---- THE DATA

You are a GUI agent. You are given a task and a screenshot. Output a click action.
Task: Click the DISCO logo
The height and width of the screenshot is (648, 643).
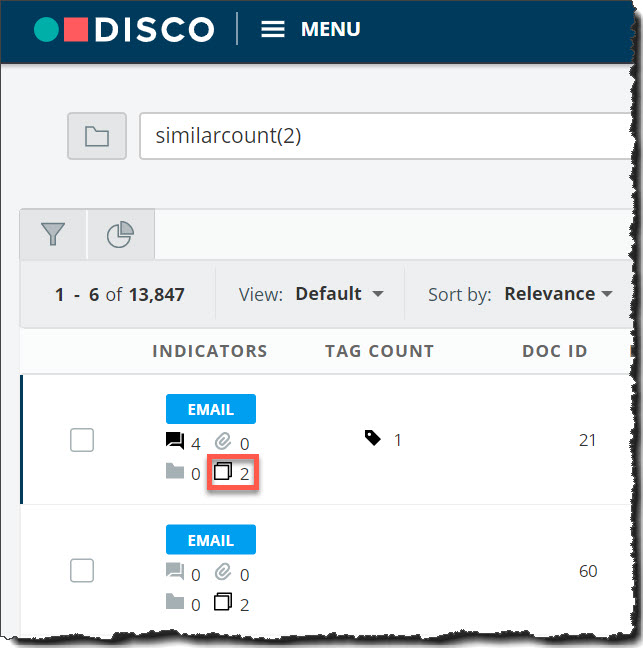123,29
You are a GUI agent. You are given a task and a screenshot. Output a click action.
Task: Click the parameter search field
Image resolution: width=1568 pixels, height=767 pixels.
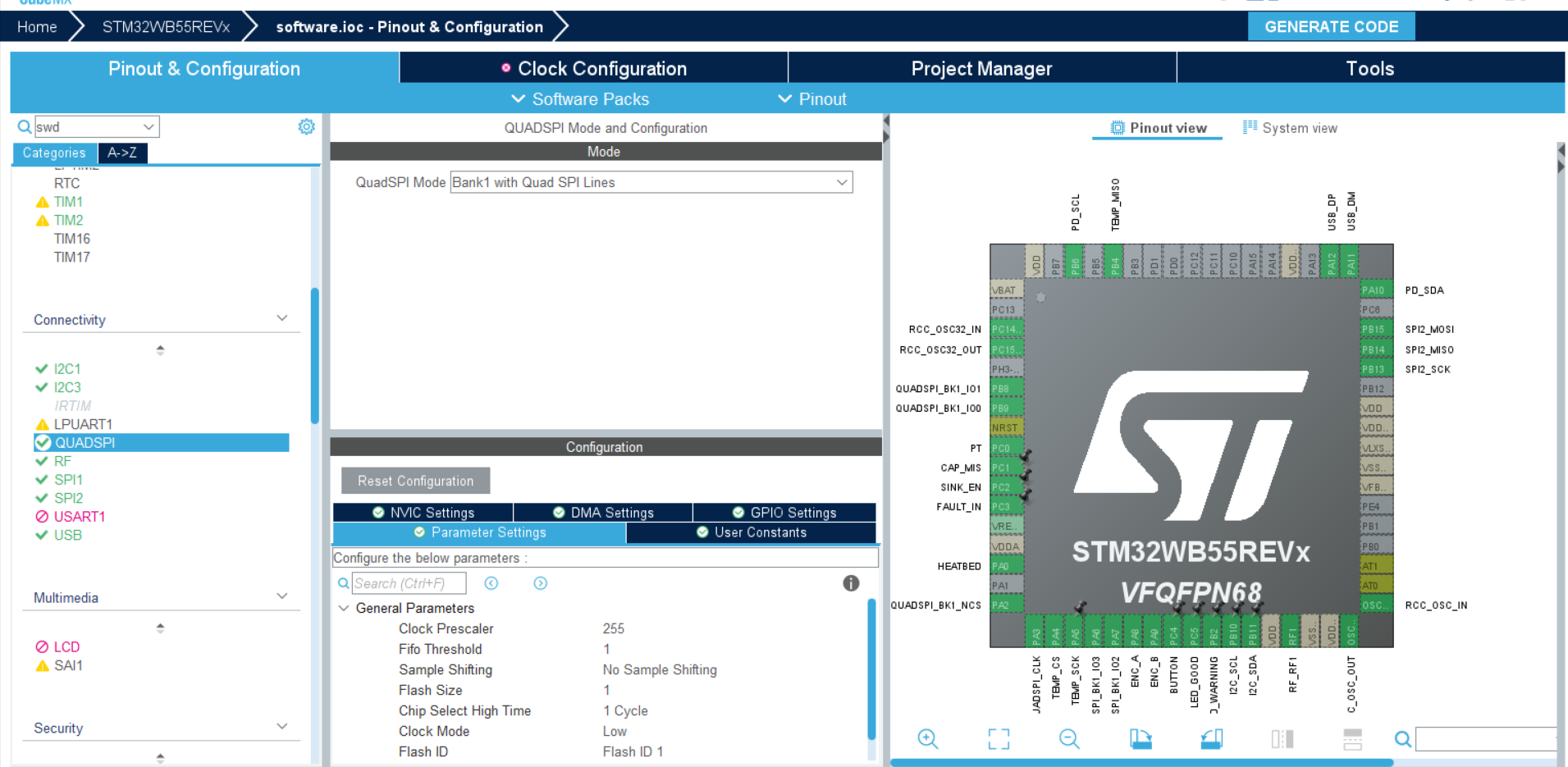click(409, 583)
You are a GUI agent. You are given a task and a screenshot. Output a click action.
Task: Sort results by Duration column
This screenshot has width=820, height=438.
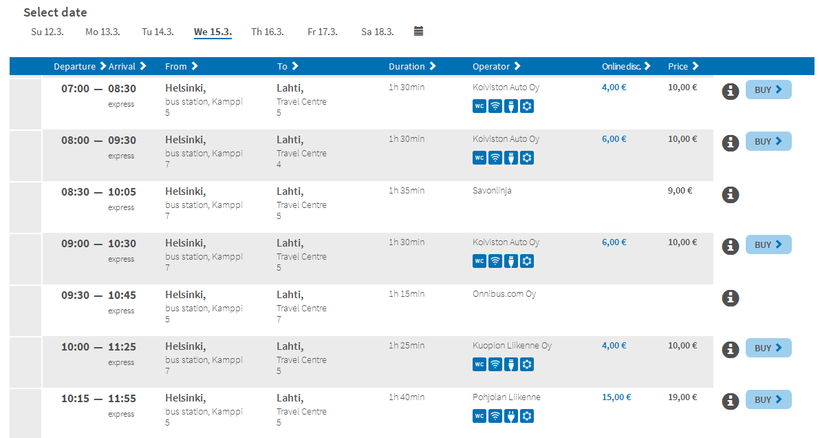[x=411, y=66]

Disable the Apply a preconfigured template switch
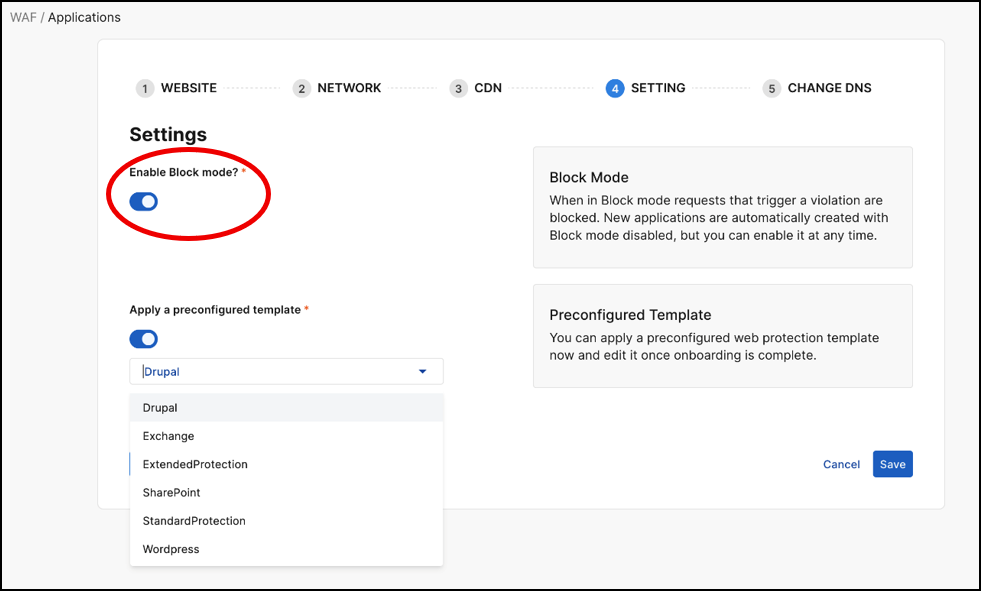(x=144, y=339)
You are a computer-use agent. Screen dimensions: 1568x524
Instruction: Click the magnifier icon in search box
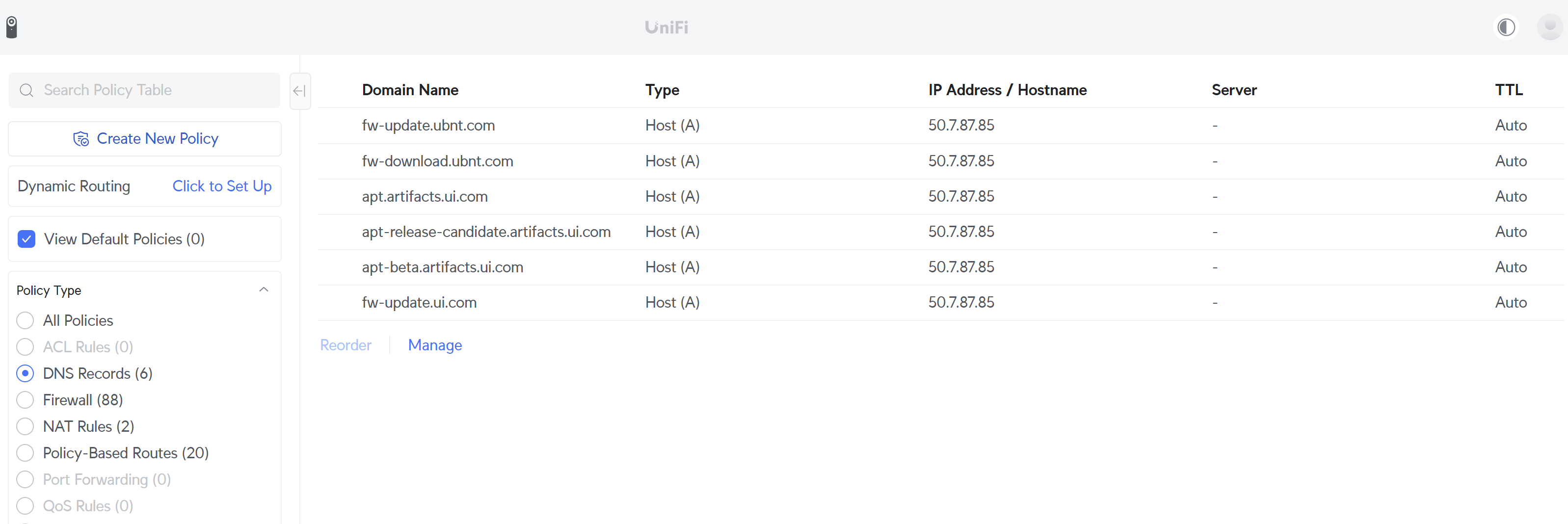(x=26, y=91)
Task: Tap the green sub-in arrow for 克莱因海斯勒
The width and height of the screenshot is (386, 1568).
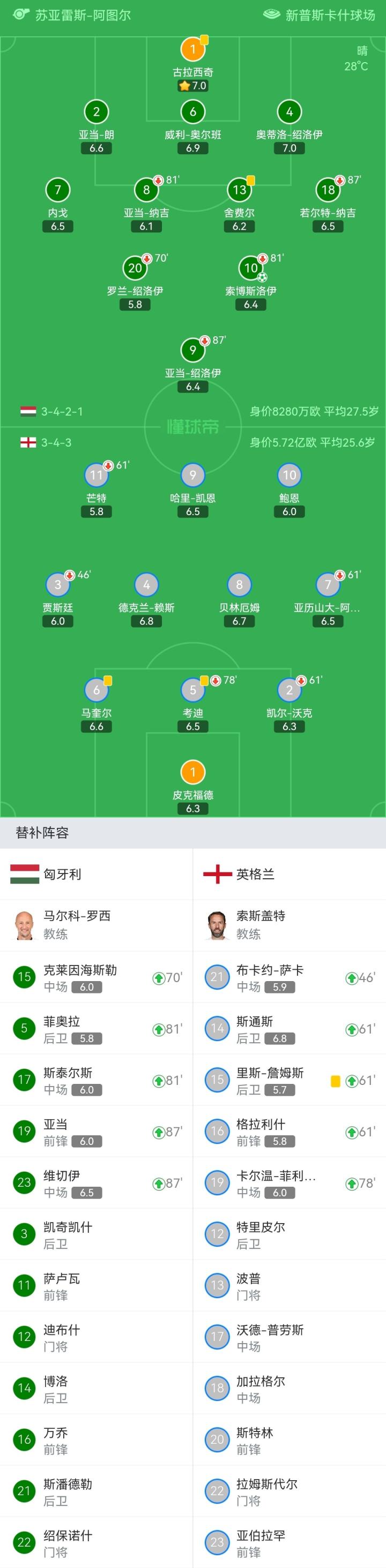Action: click(159, 977)
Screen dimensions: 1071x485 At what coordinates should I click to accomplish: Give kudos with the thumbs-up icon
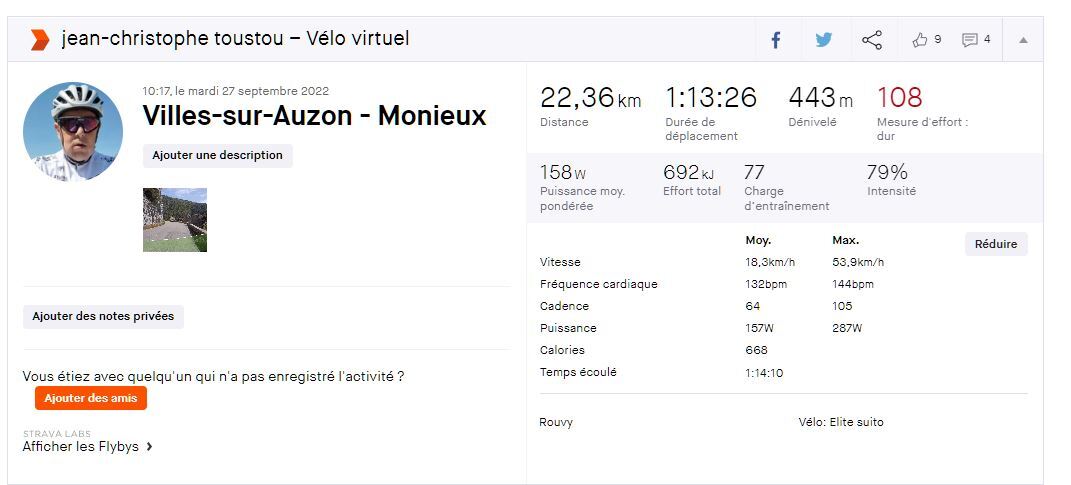[920, 40]
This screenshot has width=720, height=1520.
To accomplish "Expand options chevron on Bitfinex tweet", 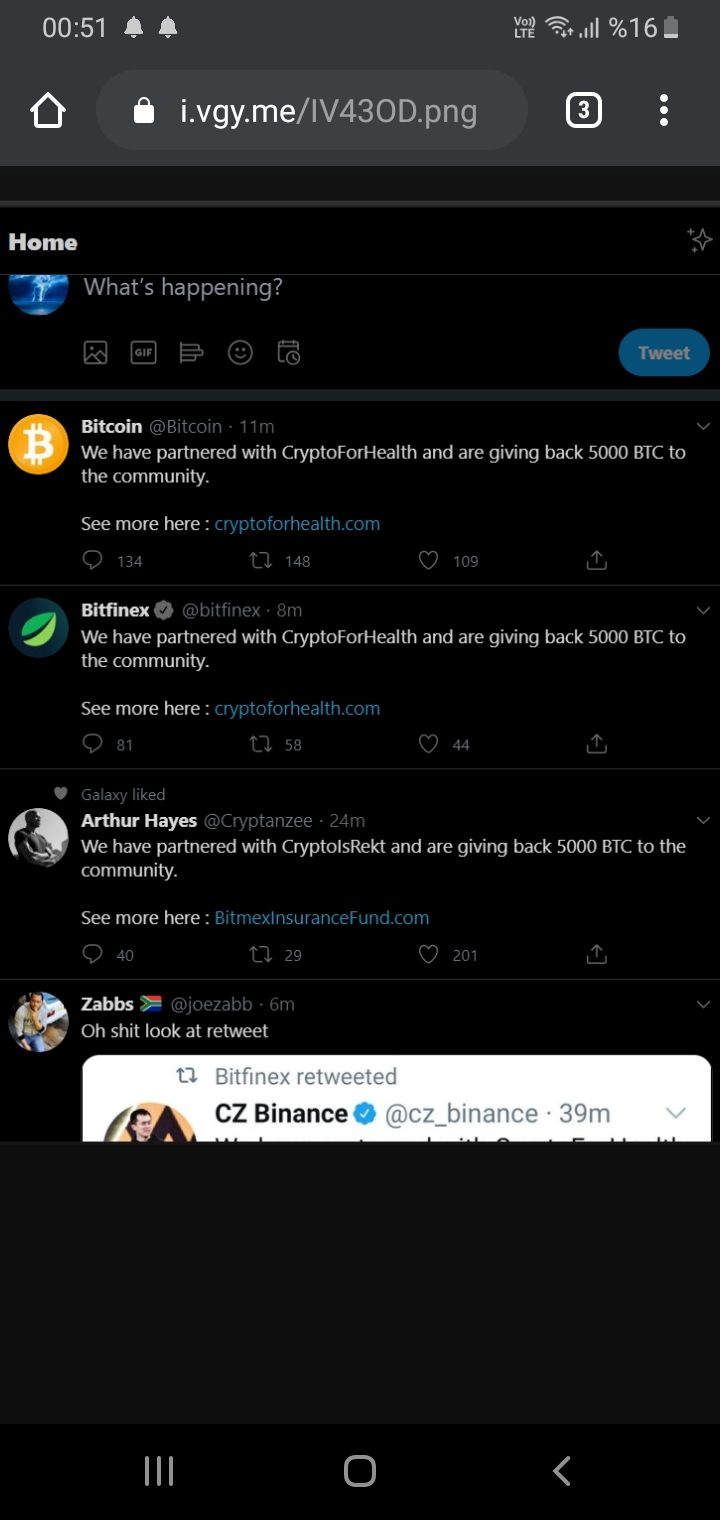I will tap(703, 610).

--------

### WHAT THE TASK REQUIRES
Starting with the line that contains "The height and" and finishing with the line that contains "Task: Tap the green sub-in arrow for 克莱因海斯勒", reproduce every line of the material above exactly, but not the pictures.

### RESPONSE BELOW
The height and width of the screenshot is (648, 643).
123,29
You are a GUI agent. You are given a task and a screenshot. Output a click action.
Task: Click the parameter search field
Image resolution: width=1568 pixels, height=767 pixels.
click(409, 583)
You are a GUI agent. You are given a task and a screenshot. Output a click action.
Task: Sort results by Duration column
This screenshot has width=820, height=438.
[x=411, y=66]

Disable the Apply a preconfigured template switch
(x=144, y=339)
You are a computer-use agent. Screen dimensions: 1568x524
Instruction: Click the magnifier icon in search box
(x=26, y=91)
Task: Tap the green sub-in arrow for 克莱因海斯勒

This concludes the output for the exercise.